We introduce Autosubmit, a workflow management tool developed to support Earth Sciences research and operations in HPC environments. In constant development to follow the FAIR-by-design principles, Autosubmit enables seamless management, execution, and sharing of scientific experiments and workflows while ensuring that the resulting data is easily discoverable, accessible, and reproducible across diverse systems. It includes advanced automation features such as meta-scheduling, high-level configuration, and automatic retries, ensuring efficiency and reliability in complex climate modeling tasks. Unlike other workflow solutions in the domain, it integrates the capabilities of an experiment manager, workflow orchestrator and monitor in a self-contained application. Interoperability is key, with multi-platform support built in Python with a user-friendly GUI built in Javascript. The tool enables single-point access to workflows, ensuring that users can interact with a distributed, scalable database and manage tasks across multiple hosts.

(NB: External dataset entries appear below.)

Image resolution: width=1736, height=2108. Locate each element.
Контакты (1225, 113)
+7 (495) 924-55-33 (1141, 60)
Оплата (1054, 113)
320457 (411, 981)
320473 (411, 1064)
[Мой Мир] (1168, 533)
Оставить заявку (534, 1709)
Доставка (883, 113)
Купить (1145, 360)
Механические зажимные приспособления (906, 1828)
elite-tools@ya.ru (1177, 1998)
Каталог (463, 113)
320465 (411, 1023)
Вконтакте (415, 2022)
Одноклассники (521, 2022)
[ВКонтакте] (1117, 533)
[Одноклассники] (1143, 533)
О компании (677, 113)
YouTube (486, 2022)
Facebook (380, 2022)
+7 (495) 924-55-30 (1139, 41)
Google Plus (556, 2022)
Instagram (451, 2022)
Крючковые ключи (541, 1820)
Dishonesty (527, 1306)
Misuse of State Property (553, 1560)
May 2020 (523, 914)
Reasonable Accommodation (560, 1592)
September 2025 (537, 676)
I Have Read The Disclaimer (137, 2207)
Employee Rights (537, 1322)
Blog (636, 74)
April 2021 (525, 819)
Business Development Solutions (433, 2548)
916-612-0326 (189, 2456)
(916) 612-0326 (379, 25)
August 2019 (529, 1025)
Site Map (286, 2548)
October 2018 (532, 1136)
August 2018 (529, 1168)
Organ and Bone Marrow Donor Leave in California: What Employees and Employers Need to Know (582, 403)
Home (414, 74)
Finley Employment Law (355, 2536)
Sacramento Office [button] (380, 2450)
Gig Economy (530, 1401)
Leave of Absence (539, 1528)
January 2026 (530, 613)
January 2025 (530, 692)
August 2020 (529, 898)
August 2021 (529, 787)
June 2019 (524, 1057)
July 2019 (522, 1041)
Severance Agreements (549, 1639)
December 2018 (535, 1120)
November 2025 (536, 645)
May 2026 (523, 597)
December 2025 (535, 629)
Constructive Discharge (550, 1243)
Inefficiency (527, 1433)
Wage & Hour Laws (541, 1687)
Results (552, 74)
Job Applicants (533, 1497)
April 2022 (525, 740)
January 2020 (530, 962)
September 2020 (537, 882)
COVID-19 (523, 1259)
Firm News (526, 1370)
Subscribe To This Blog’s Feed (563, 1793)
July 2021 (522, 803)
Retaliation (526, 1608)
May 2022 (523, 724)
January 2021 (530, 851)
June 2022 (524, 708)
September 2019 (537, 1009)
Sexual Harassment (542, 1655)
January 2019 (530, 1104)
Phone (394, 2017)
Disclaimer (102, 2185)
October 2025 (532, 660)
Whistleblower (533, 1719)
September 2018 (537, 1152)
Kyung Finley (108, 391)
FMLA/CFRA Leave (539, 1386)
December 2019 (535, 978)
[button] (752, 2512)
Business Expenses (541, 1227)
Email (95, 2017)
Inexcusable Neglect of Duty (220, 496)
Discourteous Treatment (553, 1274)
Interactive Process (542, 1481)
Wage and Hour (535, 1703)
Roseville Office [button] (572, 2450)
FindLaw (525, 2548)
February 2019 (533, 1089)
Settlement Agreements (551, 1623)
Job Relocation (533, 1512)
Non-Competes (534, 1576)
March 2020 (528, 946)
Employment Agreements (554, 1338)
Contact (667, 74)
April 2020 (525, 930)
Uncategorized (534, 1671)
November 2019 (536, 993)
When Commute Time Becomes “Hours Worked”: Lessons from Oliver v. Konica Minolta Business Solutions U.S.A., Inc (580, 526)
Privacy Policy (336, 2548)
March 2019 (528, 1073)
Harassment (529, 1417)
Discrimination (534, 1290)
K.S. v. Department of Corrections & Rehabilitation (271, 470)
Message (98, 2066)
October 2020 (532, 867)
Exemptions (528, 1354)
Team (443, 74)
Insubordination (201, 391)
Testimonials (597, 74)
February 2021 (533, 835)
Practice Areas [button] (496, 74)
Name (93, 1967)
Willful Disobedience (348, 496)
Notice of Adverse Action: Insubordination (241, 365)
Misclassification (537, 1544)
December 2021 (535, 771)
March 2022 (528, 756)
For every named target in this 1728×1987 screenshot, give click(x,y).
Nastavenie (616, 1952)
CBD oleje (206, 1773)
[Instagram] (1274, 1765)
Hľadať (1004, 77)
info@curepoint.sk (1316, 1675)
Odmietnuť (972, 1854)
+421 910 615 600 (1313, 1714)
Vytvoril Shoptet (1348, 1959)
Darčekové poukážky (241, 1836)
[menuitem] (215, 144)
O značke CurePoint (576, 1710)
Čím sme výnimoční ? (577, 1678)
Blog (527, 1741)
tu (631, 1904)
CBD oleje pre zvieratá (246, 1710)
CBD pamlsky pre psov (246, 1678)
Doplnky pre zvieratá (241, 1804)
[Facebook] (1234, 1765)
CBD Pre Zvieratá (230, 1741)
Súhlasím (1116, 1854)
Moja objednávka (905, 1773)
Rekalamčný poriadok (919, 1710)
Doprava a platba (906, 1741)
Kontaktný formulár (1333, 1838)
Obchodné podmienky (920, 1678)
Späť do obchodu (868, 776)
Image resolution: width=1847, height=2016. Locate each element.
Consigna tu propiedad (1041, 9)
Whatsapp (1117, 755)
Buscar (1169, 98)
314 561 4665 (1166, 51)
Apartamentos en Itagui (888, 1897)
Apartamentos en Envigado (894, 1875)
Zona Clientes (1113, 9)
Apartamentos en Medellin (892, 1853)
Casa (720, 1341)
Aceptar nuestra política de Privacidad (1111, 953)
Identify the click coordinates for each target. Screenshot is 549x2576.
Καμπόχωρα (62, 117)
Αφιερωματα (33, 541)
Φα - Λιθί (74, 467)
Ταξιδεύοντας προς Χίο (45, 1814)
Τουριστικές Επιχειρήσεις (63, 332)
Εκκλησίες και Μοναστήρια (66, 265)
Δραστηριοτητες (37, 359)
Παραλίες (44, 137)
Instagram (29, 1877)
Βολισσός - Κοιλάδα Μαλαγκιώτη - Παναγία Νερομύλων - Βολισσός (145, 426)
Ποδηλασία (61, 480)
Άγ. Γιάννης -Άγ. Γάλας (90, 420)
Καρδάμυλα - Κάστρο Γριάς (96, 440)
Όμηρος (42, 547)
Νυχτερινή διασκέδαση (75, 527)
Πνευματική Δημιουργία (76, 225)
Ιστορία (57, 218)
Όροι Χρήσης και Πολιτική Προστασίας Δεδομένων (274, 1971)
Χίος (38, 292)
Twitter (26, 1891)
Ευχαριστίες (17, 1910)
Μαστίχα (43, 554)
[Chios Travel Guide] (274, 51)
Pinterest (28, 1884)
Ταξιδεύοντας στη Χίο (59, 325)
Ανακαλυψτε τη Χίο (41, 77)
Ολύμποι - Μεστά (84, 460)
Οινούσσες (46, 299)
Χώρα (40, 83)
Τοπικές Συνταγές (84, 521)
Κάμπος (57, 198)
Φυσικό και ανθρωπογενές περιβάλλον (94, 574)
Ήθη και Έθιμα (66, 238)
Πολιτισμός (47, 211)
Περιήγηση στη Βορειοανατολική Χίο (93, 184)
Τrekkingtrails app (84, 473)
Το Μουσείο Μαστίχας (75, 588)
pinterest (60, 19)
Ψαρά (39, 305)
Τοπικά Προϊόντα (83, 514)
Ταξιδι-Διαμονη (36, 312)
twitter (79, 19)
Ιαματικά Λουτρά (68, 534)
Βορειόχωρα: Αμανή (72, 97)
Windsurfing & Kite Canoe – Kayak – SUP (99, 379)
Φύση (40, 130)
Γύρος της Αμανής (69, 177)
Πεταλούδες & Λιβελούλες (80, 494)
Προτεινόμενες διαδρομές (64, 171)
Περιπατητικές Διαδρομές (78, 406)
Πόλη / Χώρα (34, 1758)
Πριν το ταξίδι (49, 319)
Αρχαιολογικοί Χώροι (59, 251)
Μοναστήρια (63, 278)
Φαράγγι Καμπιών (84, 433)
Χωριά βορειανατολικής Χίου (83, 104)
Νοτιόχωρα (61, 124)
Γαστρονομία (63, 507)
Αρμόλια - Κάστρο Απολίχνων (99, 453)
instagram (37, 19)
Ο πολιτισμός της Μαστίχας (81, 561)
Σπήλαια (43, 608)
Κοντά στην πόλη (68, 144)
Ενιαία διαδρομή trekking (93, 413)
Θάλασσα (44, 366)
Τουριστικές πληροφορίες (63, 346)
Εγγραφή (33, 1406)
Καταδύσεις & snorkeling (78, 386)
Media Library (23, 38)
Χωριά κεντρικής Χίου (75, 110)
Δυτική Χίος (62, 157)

Customizable granularity and dynamic task aggregation optimize the makespan of the simulation, while integrated performance metrics offer insights for workflow optimization. Robustness is assured through scalable architecture, automatic recovery mechanisms, and built-in traceability, providing real-time monitoring of task status, logs, and workflow statistics. By supporting reproducibility, traceability, and collaboration, Autosubmit efficiently manages high-performance computing resources in the context of climate research.